Exercise aim » Only certain lines below are wanted: those starting at the line containing "Select the Ended" and ending at the line containing "Screen dimensions: 730x705", both included, each retyped exactly.

Task data »
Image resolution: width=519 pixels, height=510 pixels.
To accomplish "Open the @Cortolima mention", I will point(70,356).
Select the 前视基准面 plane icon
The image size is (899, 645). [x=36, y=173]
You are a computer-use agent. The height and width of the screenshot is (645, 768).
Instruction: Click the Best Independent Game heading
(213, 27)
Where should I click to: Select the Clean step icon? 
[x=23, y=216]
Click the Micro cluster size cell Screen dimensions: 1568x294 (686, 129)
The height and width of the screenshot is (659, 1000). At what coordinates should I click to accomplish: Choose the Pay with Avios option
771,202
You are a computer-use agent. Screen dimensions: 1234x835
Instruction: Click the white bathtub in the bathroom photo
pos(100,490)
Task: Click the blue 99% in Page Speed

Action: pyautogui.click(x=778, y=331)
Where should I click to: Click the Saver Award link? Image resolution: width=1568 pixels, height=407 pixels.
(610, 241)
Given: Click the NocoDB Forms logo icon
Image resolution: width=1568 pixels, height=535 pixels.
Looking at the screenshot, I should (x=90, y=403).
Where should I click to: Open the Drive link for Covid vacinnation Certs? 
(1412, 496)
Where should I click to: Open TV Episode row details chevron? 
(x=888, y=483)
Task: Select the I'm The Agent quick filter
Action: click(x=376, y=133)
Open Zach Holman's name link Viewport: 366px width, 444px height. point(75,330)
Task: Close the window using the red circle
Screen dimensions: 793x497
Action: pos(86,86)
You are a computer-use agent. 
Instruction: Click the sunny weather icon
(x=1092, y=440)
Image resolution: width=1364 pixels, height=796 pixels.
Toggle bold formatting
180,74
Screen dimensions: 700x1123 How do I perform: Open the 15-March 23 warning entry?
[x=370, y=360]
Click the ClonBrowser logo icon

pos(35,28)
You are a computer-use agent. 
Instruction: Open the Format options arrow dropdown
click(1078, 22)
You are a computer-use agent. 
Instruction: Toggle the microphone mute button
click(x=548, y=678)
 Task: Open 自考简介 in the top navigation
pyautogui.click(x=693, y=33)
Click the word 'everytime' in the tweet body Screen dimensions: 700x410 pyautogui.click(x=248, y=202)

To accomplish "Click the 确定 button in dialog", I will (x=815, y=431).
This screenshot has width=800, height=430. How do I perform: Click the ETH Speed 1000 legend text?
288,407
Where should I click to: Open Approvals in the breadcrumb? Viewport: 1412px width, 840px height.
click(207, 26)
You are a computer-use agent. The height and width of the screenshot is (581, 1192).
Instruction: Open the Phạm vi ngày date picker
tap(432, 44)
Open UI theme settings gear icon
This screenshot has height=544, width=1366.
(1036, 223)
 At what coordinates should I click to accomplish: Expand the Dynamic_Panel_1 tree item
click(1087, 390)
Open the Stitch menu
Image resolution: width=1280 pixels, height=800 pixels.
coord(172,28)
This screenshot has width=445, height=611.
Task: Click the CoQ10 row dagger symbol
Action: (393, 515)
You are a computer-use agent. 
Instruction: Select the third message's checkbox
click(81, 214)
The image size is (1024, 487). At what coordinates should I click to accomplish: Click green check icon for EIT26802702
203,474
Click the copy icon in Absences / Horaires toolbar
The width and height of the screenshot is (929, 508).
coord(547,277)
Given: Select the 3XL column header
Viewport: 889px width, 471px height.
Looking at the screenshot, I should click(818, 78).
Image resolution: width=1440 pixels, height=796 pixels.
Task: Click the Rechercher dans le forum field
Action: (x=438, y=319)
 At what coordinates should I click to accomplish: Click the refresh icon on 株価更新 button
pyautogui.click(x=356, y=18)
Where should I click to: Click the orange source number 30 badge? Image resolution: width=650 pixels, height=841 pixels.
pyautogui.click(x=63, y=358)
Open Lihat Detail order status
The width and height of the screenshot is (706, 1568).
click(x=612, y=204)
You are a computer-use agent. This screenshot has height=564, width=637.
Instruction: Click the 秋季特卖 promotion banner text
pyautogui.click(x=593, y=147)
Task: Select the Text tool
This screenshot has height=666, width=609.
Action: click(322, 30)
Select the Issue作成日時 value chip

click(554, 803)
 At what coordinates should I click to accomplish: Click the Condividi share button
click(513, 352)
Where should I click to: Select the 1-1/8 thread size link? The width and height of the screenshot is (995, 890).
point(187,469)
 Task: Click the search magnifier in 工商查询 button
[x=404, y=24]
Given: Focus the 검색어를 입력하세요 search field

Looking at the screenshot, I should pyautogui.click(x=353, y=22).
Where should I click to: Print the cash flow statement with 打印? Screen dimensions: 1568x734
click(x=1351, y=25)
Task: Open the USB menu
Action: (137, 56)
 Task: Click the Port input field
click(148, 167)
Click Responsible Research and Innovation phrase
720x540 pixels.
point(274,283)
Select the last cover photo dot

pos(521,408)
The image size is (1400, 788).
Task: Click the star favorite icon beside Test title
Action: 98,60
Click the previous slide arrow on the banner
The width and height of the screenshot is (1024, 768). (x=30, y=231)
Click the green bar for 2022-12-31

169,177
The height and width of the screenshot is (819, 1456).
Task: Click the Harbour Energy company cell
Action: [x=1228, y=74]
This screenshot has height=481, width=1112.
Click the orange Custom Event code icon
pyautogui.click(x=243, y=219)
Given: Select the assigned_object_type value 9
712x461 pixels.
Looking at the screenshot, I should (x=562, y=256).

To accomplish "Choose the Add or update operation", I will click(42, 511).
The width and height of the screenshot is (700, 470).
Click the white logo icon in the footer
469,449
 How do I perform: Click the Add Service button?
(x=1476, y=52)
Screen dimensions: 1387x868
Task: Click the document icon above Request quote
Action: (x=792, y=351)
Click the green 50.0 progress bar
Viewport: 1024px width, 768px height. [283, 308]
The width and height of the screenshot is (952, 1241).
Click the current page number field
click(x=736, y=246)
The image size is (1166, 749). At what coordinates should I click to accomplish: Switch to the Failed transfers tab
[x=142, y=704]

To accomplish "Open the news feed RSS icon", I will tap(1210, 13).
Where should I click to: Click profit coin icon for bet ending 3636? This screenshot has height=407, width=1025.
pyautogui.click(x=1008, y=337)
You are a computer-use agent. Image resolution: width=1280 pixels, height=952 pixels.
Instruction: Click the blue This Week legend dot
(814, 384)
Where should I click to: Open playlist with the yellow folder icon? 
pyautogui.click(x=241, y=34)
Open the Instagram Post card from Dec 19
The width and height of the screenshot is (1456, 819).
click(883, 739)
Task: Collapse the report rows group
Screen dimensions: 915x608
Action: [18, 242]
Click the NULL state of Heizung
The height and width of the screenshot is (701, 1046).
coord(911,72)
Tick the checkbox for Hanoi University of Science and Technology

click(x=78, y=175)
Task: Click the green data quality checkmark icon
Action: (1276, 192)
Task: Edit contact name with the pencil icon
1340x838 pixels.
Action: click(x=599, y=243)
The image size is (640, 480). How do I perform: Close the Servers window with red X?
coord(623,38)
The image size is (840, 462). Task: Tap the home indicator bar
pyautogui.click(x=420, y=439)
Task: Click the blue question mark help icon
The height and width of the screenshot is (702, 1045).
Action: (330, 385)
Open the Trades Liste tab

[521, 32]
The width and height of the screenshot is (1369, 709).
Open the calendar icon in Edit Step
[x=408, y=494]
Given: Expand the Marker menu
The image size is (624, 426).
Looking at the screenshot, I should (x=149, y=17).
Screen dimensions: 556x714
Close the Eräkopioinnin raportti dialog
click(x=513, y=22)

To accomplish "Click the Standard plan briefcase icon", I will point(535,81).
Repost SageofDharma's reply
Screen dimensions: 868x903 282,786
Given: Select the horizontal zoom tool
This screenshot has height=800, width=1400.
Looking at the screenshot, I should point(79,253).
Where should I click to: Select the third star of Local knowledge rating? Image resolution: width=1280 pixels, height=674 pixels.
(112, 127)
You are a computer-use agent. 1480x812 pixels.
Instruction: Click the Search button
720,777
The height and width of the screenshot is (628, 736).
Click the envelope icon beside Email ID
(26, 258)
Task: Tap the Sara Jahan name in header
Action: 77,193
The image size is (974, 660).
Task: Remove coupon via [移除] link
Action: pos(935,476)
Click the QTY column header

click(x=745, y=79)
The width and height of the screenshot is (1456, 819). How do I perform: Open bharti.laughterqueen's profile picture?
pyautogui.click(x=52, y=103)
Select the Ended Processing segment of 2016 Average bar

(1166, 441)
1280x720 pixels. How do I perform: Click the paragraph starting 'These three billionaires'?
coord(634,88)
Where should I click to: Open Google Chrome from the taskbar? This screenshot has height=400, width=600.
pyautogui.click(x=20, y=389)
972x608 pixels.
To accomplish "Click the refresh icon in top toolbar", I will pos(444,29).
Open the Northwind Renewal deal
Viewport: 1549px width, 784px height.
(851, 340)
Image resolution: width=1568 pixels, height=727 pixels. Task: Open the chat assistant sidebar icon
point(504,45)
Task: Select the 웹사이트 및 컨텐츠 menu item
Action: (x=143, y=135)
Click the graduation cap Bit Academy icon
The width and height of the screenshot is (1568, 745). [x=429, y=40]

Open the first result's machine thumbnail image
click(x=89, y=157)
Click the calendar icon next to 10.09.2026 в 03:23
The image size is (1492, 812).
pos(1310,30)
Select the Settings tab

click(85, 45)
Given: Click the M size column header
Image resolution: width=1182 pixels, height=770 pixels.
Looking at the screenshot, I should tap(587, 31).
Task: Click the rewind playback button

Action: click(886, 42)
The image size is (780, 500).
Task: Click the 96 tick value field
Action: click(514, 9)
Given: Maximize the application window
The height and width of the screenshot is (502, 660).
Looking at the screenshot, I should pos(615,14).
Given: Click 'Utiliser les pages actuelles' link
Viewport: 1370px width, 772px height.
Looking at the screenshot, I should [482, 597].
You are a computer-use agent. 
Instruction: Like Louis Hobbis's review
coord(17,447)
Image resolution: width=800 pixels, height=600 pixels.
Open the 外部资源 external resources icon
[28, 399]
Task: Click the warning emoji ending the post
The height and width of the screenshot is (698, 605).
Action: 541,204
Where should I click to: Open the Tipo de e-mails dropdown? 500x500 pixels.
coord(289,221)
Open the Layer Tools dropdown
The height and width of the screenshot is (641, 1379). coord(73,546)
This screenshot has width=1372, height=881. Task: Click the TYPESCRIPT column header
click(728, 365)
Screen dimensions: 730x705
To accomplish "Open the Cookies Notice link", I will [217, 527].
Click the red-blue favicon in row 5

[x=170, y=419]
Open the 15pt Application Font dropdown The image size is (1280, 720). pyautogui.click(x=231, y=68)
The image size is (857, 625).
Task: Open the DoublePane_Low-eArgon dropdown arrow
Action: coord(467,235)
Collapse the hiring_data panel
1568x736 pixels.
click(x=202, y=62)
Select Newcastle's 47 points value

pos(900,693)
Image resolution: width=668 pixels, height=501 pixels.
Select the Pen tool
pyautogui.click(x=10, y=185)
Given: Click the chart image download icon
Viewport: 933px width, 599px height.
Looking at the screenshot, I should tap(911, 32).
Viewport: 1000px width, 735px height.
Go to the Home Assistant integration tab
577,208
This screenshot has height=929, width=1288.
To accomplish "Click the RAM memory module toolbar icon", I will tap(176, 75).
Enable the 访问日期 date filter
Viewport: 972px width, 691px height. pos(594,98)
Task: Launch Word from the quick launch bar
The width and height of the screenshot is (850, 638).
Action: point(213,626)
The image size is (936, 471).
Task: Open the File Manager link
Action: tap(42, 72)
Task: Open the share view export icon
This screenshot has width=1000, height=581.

Expected answer »
Select the Ended Processing segment of 2016 Average bar

(1166, 441)
1280x720 pixels. How do I perform: Click the paragraph starting 'These three billionaires'?
coord(634,88)
Where should I click to: Open Google Chrome from the taskbar? This screenshot has height=400, width=600.
pyautogui.click(x=20, y=389)
972x608 pixels.
To accomplish "Click the refresh icon in top toolbar", I will pos(444,29).
Open the Northwind Renewal deal
Viewport: 1549px width, 784px height.
(851, 340)
Image resolution: width=1568 pixels, height=727 pixels. Task: Open the chat assistant sidebar icon
point(504,45)
Task: Select the 웹사이트 및 컨텐츠 menu item
Action: (x=143, y=135)
Click the graduation cap Bit Academy icon
The width and height of the screenshot is (1568, 745). [x=429, y=40]

Open the first result's machine thumbnail image
click(x=89, y=157)
Click the calendar icon next to 10.09.2026 в 03:23
The image size is (1492, 812).
pos(1310,30)
Select the Settings tab

click(85, 45)
Given: Click the M size column header
Image resolution: width=1182 pixels, height=770 pixels.
Looking at the screenshot, I should tap(587, 31).
Task: Click the rewind playback button

Action: click(886, 42)
The image size is (780, 500).
Task: Click the 96 tick value field
Action: click(514, 9)
Given: Maximize the application window
The height and width of the screenshot is (502, 660).
Looking at the screenshot, I should pos(615,14).
Given: Click 'Utiliser les pages actuelles' link
Viewport: 1370px width, 772px height.
Looking at the screenshot, I should [482, 597].
You are a computer-use agent. 
Instruction: Like Louis Hobbis's review
coord(17,447)
Image resolution: width=800 pixels, height=600 pixels.
Open the 外部资源 external resources icon
[28, 399]
Task: Click the warning emoji ending the post
The height and width of the screenshot is (698, 605).
Action: 541,204
Where should I click to: Open the Tipo de e-mails dropdown? 500x500 pixels.
coord(289,221)
Open the Layer Tools dropdown
The height and width of the screenshot is (641, 1379). coord(73,546)
This screenshot has width=1372, height=881. Task: Click the TYPESCRIPT column header
click(728, 365)
Screen dimensions: 730x705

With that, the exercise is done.